Work instruction: All of the entries below are to be retyped exactly.

Source data:
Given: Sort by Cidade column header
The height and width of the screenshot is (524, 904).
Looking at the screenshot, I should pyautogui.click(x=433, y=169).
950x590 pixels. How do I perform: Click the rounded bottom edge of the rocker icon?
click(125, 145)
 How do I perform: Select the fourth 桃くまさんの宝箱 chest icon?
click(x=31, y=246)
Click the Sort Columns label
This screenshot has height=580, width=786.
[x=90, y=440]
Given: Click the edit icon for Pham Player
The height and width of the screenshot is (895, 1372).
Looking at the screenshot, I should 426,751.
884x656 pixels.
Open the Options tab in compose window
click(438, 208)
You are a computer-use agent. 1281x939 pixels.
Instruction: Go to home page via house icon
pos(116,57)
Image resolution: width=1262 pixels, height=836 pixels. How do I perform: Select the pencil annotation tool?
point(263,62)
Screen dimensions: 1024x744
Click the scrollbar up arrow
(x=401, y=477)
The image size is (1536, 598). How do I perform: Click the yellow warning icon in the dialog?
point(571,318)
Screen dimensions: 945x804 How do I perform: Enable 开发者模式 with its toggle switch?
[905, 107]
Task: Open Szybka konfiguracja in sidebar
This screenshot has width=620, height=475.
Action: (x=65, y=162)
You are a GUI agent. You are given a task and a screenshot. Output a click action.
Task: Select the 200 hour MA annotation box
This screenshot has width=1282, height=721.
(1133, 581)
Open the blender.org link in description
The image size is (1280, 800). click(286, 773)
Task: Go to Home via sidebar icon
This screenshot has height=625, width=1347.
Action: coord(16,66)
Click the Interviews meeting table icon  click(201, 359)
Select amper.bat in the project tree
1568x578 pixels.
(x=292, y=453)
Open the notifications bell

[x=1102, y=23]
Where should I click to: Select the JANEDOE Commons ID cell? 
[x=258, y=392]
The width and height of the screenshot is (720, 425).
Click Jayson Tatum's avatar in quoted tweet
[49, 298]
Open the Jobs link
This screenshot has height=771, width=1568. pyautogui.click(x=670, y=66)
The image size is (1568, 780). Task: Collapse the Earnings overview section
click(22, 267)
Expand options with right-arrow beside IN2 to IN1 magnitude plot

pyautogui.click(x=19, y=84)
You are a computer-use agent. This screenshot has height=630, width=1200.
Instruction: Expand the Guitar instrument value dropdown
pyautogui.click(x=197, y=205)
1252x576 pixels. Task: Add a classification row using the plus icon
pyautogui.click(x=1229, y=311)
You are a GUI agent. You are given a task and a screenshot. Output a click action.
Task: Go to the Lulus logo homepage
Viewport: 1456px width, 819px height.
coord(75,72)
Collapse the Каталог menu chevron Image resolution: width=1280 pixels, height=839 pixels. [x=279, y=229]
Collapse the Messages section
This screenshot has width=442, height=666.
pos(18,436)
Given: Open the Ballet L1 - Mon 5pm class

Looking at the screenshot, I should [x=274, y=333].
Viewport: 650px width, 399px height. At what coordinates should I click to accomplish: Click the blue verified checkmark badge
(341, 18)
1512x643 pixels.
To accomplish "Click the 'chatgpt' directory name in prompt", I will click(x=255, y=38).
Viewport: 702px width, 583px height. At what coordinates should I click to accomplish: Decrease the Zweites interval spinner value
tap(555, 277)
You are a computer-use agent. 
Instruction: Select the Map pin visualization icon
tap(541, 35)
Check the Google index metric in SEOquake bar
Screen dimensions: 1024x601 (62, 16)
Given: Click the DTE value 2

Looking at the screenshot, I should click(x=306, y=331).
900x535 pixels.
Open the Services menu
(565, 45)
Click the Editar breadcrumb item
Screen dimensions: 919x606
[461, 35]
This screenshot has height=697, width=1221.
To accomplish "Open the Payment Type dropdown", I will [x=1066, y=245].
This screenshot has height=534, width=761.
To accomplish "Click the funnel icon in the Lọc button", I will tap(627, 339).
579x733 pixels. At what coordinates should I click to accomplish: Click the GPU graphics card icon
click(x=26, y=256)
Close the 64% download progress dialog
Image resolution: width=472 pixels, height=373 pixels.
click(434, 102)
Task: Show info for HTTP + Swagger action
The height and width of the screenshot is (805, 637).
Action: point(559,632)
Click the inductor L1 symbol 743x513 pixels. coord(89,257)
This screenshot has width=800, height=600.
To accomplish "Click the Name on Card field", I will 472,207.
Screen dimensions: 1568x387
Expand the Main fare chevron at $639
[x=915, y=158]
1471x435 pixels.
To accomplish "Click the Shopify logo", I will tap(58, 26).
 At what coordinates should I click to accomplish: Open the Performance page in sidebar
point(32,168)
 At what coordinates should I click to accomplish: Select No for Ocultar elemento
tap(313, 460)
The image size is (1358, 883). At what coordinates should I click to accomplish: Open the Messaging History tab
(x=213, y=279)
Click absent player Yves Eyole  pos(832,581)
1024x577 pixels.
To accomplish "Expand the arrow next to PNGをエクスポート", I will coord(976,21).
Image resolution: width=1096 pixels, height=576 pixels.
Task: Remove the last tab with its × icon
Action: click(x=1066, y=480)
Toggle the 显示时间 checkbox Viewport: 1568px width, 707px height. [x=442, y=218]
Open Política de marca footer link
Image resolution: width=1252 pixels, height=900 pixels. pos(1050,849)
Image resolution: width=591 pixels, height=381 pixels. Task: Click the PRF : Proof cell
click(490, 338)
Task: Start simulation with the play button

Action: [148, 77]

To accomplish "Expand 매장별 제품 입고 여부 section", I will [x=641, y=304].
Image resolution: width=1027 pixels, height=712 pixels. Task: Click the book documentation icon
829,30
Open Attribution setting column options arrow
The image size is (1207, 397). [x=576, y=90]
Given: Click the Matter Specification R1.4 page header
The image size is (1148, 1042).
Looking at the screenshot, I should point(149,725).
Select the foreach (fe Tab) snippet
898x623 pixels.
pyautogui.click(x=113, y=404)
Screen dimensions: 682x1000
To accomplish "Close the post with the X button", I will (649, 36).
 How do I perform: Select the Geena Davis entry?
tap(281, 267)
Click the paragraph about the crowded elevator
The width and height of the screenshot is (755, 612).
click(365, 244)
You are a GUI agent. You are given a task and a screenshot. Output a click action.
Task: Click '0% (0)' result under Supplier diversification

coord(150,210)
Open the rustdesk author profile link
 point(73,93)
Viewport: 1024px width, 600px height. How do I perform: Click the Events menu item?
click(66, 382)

Response below:
Given: Sort by Cidade column header
The height and width of the screenshot is (524, 904).
Looking at the screenshot, I should pyautogui.click(x=433, y=169).
950x590 pixels. How do I perform: Click the rounded bottom edge of the rocker icon?
click(125, 145)
 How do I perform: Select the fourth 桃くまさんの宝箱 chest icon?
click(x=31, y=246)
Click the Sort Columns label
This screenshot has height=580, width=786.
[x=90, y=440]
Given: Click the edit icon for Pham Player
The height and width of the screenshot is (895, 1372).
Looking at the screenshot, I should 426,751.
884x656 pixels.
Open the Options tab in compose window
click(438, 208)
You are a computer-use agent. 1281x939 pixels.
Instruction: Go to home page via house icon
pos(116,57)
Image resolution: width=1262 pixels, height=836 pixels. How do I perform: Select the pencil annotation tool?
point(263,62)
Screen dimensions: 1024x744
Click the scrollbar up arrow
(x=401, y=477)
The image size is (1536, 598). How do I perform: Click the yellow warning icon in the dialog?
point(571,318)
Screen dimensions: 945x804 How do I perform: Enable 开发者模式 with its toggle switch?
[905, 107]
Task: Open Szybka konfiguracja in sidebar
This screenshot has width=620, height=475.
Action: (x=65, y=162)
You are a GUI agent. You are given a task and a screenshot. Output a click action.
Task: Select the 200 hour MA annotation box
This screenshot has width=1282, height=721.
(1133, 581)
Open the blender.org link in description
The image size is (1280, 800). click(286, 773)
Task: Go to Home via sidebar icon
This screenshot has height=625, width=1347.
Action: coord(16,66)
Click the Interviews meeting table icon  click(201, 359)
Select amper.bat in the project tree
1568x578 pixels.
(x=292, y=453)
Open the notifications bell

[x=1102, y=23]
Where should I click to: Select the JANEDOE Commons ID cell? 
[x=258, y=392]
The width and height of the screenshot is (720, 425).
Click Jayson Tatum's avatar in quoted tweet
[49, 298]
Open the Jobs link
This screenshot has height=771, width=1568. pyautogui.click(x=670, y=66)
The image size is (1568, 780). Task: Collapse the Earnings overview section
click(22, 267)
Expand options with right-arrow beside IN2 to IN1 magnitude plot

pyautogui.click(x=19, y=84)
You are a computer-use agent. This screenshot has height=630, width=1200.
Instruction: Expand the Guitar instrument value dropdown
pyautogui.click(x=197, y=205)
1252x576 pixels. Task: Add a classification row using the plus icon
pyautogui.click(x=1229, y=311)
You are a GUI agent. You are given a task and a screenshot. Output a click action.
Task: Go to the Lulus logo homepage
Viewport: 1456px width, 819px height.
coord(75,72)
Collapse the Каталог menu chevron Image resolution: width=1280 pixels, height=839 pixels. [x=279, y=229]
Collapse the Messages section
This screenshot has width=442, height=666.
pos(18,436)
Given: Open the Ballet L1 - Mon 5pm class

Looking at the screenshot, I should [x=274, y=333].
Viewport: 650px width, 399px height. At what coordinates should I click to accomplish: Click the blue verified checkmark badge
(341, 18)
1512x643 pixels.
To accomplish "Click the 'chatgpt' directory name in prompt", I will click(x=255, y=38).
Viewport: 702px width, 583px height. At what coordinates should I click to accomplish: Decrease the Zweites interval spinner value
tap(555, 277)
You are a computer-use agent. 
Instruction: Select the Map pin visualization icon
tap(541, 35)
Check the Google index metric in SEOquake bar
Screen dimensions: 1024x601 (62, 16)
Given: Click the DTE value 2

Looking at the screenshot, I should click(x=306, y=331).
900x535 pixels.
Open the Services menu
(565, 45)
Click the Editar breadcrumb item
Screen dimensions: 919x606
[461, 35]
This screenshot has height=697, width=1221.
To accomplish "Open the Payment Type dropdown", I will [x=1066, y=245].
This screenshot has height=534, width=761.
To accomplish "Click the funnel icon in the Lọc button", I will tap(627, 339).
579x733 pixels. At what coordinates should I click to accomplish: Click the GPU graphics card icon
click(x=26, y=256)
Close the 64% download progress dialog
Image resolution: width=472 pixels, height=373 pixels.
click(434, 102)
Task: Show info for HTTP + Swagger action
The height and width of the screenshot is (805, 637).
Action: point(559,632)
Click the inductor L1 symbol 743x513 pixels. coord(89,257)
This screenshot has width=800, height=600.
To accomplish "Click the Name on Card field", I will 472,207.
Screen dimensions: 1568x387
Expand the Main fare chevron at $639
[x=915, y=158]
1471x435 pixels.
To accomplish "Click the Shopify logo", I will tap(58, 26).
 At what coordinates should I click to accomplish: Open the Performance page in sidebar
point(32,168)
 At what coordinates should I click to accomplish: Select No for Ocultar elemento
tap(313, 460)
The image size is (1358, 883). At what coordinates should I click to accomplish: Open the Messaging History tab
(x=213, y=279)
Click absent player Yves Eyole  pos(832,581)
1024x577 pixels.
To accomplish "Expand the arrow next to PNGをエクスポート", I will coord(976,21).
Image resolution: width=1096 pixels, height=576 pixels.
Task: Remove the last tab with its × icon
Action: click(x=1066, y=480)
Toggle the 显示时间 checkbox Viewport: 1568px width, 707px height. [x=442, y=218]
Open Política de marca footer link
Image resolution: width=1252 pixels, height=900 pixels. pos(1050,849)
Image resolution: width=591 pixels, height=381 pixels. Task: Click the PRF : Proof cell
click(490, 338)
Task: Start simulation with the play button

Action: [148, 77]

To accomplish "Expand 매장별 제품 입고 여부 section", I will [x=641, y=304].
Image resolution: width=1027 pixels, height=712 pixels. Task: Click the book documentation icon
829,30
Open Attribution setting column options arrow
The image size is (1207, 397). [x=576, y=90]
Given: Click the Matter Specification R1.4 page header
The image size is (1148, 1042).
Looking at the screenshot, I should point(149,725).
Select the foreach (fe Tab) snippet
898x623 pixels.
pyautogui.click(x=113, y=404)
Screen dimensions: 682x1000
To accomplish "Close the post with the X button", I will (649, 36).
 How do I perform: Select the Geena Davis entry?
tap(281, 267)
Click the paragraph about the crowded elevator
The width and height of the screenshot is (755, 612).
click(365, 244)
You are a GUI agent. You are given a task and a screenshot. Output a click action.
Task: Click '0% (0)' result under Supplier diversification

coord(150,210)
Open the rustdesk author profile link
 point(73,93)
Viewport: 1024px width, 600px height. How do I perform: Click the Events menu item?
click(66, 382)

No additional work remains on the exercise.